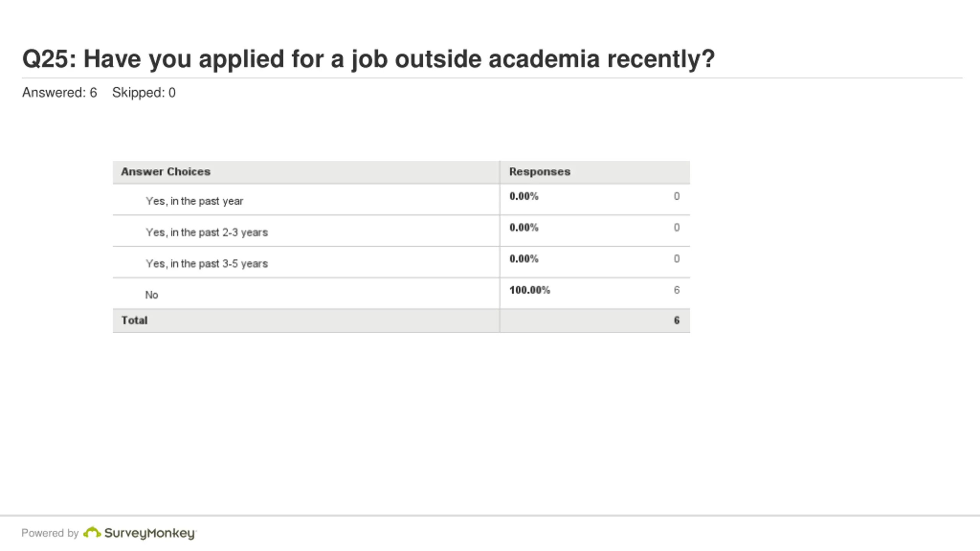The height and width of the screenshot is (551, 980).
Task: Open the SurveyMonkey brand name link
Action: [x=150, y=533]
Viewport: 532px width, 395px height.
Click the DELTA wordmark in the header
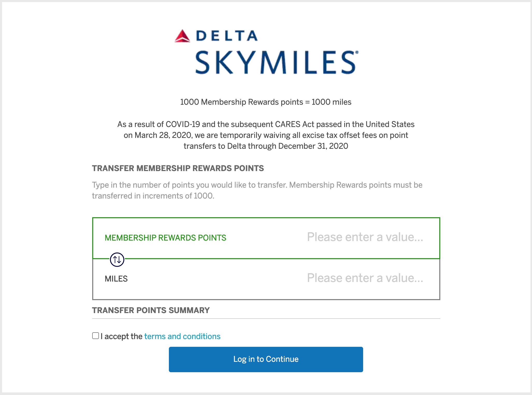227,36
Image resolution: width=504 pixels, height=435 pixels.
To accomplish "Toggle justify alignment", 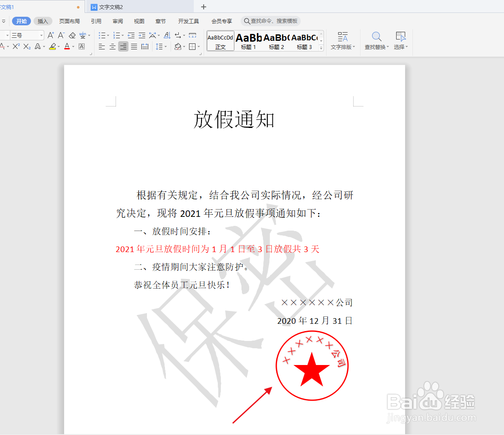I will (134, 46).
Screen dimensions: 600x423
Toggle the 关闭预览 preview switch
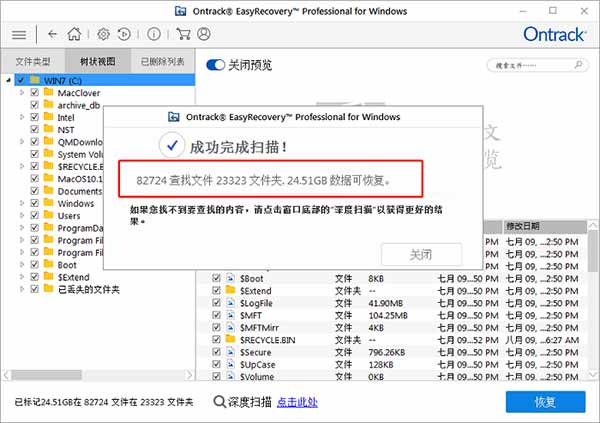pyautogui.click(x=215, y=65)

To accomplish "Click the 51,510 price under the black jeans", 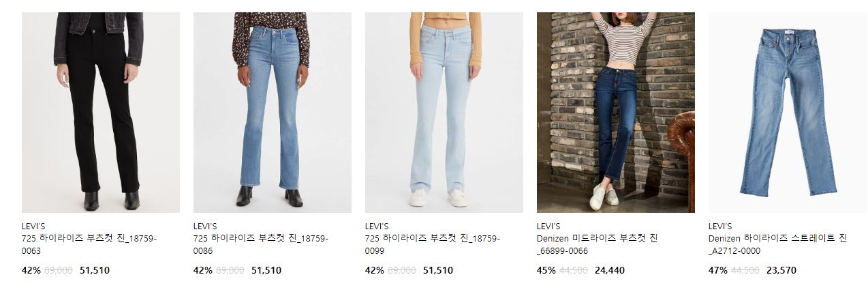I will [x=95, y=271].
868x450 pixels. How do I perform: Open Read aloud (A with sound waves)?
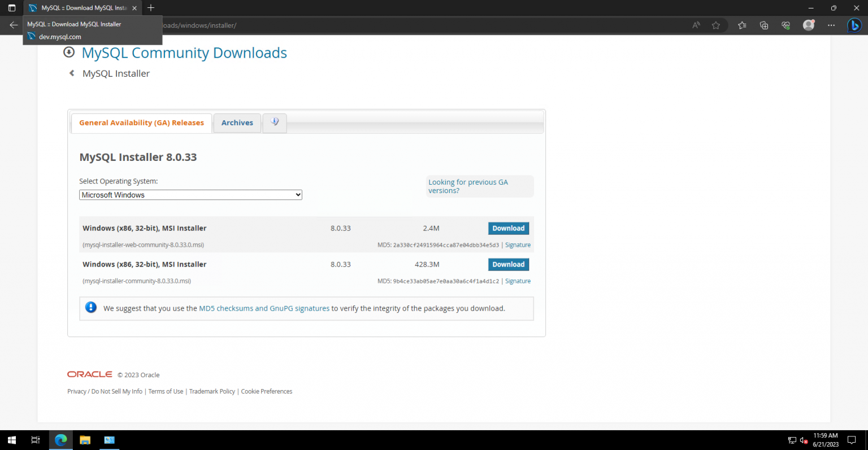[x=696, y=25]
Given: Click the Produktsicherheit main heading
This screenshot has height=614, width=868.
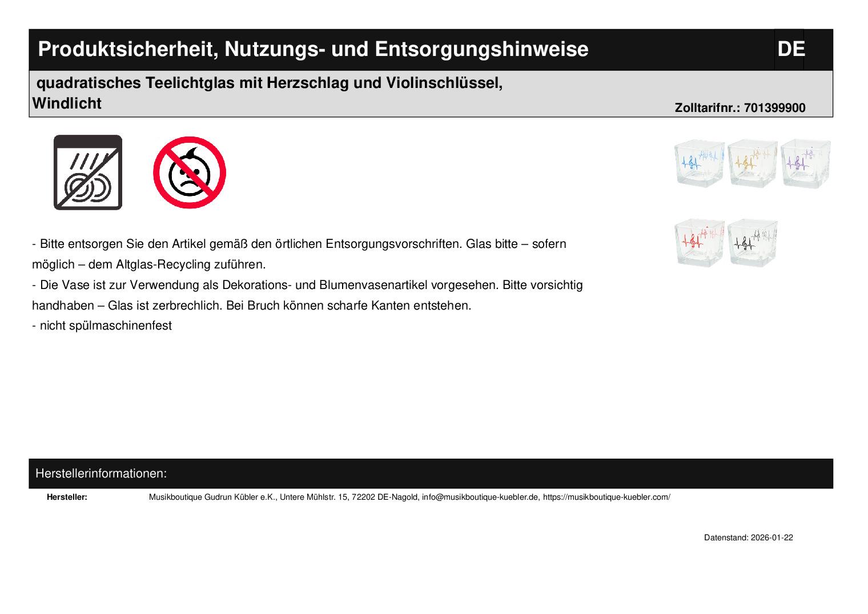Looking at the screenshot, I should coord(313,50).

▶ **Your instructions**: For this exercise, the lines from the one containing "Given: Click the" through the last line of the entries above are to be output exactly, both included, and pictures are skipped.

▶ **Result of the task**:
Given: Click the Produktsicherheit main heading
This screenshot has height=614, width=868.
Looking at the screenshot, I should coord(313,50).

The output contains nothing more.